### [List of tasks]
**A)** List every tool that the text on Asian giant hornets says van Westendorp's team deployed this summer.
**B)** Resume the article on Asian giant hornets in British Columbia from the point where it ends.

### [Text section]
##########

The year 2020 is not one that beekeepers in Washington state and the Canadian province of British Columbia are likely to forget in a hurry. Since the spring, experts in both regions have been gripped by fears of Vespa mandarinia, a hulking insect whose voracious appetite for honeybees and stealthy spread could pose a threat to the region’s vulnerable ecosystem.

While the eradication of an Asian giant hornet nest in Washington in October was a success, officials to the north in Canada have dealt with a number of setbacks in their own bid to eradicate the hornets.

This summer, British Columbia’s chief beekeeper Dr Paul van Westendorp and his team deployed bottle traps, streamers and radio transmitters in the hope of killing the invasive insects – or leading researchers to underground nests. But they came away empty-handed.

The trouble is, the Asian giant hornet, despite its size, is incredibly difficult to locate, given its tendency to stick to forested areas. Unless a member of the public spots one by chance, there is little officials can do to find them.

Washington State department of agriculture officials with a canister of Asian giant hornets vacuumed from a nest in a tree.

“It’s been quite frustrating,” says van Westendorp. “But because they’re an apex predator, they’re few and far between. And it doesn’t help that their nests are often underground.”

Still, clues keep trickling in. In November, two hornets were spotted in the region, although their locations suggest they come from different populations. Recently, van Westendorp was in his lab, handling the live specimen of a mated queen, captured after she was spotted by a sharp-eyed member of the public.

“I squeezed [the queen] a little bit on her thorax, which she didn’t like very much. She curved her abdomen and this huge stinger came out. And the giant mandibles moved, trying to bite me,” he says, expressing a deep admiration for his foe. “It was really quite beautiful.”

In a bid to map out the battlefield, van Westendorp plotted all the confirmed sightings of the hornet in British Columbia – one in 2019 and five in 2020 – and found they span an area roughly 350 sq km (135 sq miles) in size. The range of the hornets is 7km from their nests.

##########

### [The data]
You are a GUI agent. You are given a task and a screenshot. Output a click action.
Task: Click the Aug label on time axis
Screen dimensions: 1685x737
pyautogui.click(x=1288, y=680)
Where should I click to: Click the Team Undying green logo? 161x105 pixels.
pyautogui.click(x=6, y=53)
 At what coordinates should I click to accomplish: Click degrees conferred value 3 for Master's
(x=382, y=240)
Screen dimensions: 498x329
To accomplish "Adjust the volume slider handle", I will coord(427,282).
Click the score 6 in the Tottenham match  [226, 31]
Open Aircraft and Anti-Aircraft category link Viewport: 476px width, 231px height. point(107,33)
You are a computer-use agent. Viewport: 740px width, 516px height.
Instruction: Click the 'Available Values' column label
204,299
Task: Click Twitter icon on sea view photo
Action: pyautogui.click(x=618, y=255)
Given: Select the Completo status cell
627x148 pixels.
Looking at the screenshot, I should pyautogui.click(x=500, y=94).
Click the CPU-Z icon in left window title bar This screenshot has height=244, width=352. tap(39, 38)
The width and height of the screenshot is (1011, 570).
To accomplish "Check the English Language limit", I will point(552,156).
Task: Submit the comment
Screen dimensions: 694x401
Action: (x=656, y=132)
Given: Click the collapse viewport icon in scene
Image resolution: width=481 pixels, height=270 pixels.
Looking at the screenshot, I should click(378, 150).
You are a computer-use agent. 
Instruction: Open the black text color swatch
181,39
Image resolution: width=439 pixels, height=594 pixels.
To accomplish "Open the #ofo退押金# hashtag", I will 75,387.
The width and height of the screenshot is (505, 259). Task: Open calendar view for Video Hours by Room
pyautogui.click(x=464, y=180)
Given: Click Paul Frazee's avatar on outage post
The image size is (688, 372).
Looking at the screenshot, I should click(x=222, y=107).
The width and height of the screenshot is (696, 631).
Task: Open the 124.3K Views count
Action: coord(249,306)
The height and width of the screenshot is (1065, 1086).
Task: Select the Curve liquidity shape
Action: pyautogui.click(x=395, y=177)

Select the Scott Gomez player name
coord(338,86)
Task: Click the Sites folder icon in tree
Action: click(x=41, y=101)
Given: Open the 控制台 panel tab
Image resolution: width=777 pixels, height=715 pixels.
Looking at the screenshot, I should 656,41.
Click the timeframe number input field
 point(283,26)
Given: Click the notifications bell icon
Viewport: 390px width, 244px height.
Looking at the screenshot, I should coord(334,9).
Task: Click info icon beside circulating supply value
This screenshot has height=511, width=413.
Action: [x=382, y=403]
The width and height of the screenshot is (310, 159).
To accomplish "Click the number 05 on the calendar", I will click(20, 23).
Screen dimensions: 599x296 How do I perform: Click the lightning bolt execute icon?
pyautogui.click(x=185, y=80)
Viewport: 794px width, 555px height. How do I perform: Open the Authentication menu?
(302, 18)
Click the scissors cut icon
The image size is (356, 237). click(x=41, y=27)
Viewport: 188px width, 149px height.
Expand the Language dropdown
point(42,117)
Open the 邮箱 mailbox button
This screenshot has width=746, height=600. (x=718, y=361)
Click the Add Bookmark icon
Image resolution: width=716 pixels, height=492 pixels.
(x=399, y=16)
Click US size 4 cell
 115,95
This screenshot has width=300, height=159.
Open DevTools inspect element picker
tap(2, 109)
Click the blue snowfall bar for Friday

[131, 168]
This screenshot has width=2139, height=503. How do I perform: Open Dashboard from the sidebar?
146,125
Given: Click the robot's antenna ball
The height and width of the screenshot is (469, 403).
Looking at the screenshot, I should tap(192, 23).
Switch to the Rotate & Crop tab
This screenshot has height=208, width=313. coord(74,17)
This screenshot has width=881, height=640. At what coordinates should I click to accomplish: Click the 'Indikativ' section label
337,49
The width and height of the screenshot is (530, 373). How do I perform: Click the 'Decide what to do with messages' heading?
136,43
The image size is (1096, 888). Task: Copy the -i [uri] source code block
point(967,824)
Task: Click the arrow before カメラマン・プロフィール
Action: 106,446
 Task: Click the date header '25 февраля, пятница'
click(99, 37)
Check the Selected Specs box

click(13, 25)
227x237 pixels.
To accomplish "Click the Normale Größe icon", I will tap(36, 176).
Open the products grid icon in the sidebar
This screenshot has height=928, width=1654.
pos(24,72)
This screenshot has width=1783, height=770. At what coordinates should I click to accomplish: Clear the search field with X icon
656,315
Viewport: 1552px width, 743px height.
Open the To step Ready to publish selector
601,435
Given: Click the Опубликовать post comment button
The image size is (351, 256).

##########

### [Task-by-task answers]
**A)** bottle traps, streamers, radio transmitters

**B)**
A dead Asian giant hornet, bottom, found in Washington state, next to a native bald-faced hornet.

“In the end, we have six spots, in quite a large area, with no apparent rhyme or reason or association with one another,” he says. “They’re simply arbitrary spots on a map, making it virtually impossible to really pinpoint where any of these nests could be.”

British Columbia officials know they have lost any chance of locating the nests for now. Winter means that mated queens will have left their nests and gone into hiding. Few will survive, but those that do will have the chance to create their own nests.

This is not just a worry for the province’s beekeepers. The Asian giant hornet is a threat to far more than just honeybees. Vespa mandarina is an opportunistic predator, meaning it also feasts on local insects like grasshoppers and even the yellow jackets hornet, none of which have a defence against its stinger, mandibles and venom.

“They’re so high on the food chain that they are preying on other predators,” says entomologist Alison McAfee. “It’s hard to imagine them not having a big impact on the ecosystem if they are truly able to establish themselves.”

One glimmer of hope for entomologists is that the hornets and their colonies lack genetic diversity, a key trait needed for surviving new and often hostile environments.

“A lack of genetic diversity is a big problem for a species that disperses to new regions that they have not previously experienced before,” McAfee says. “It’s not actually 100% clear that they’re here to stay.”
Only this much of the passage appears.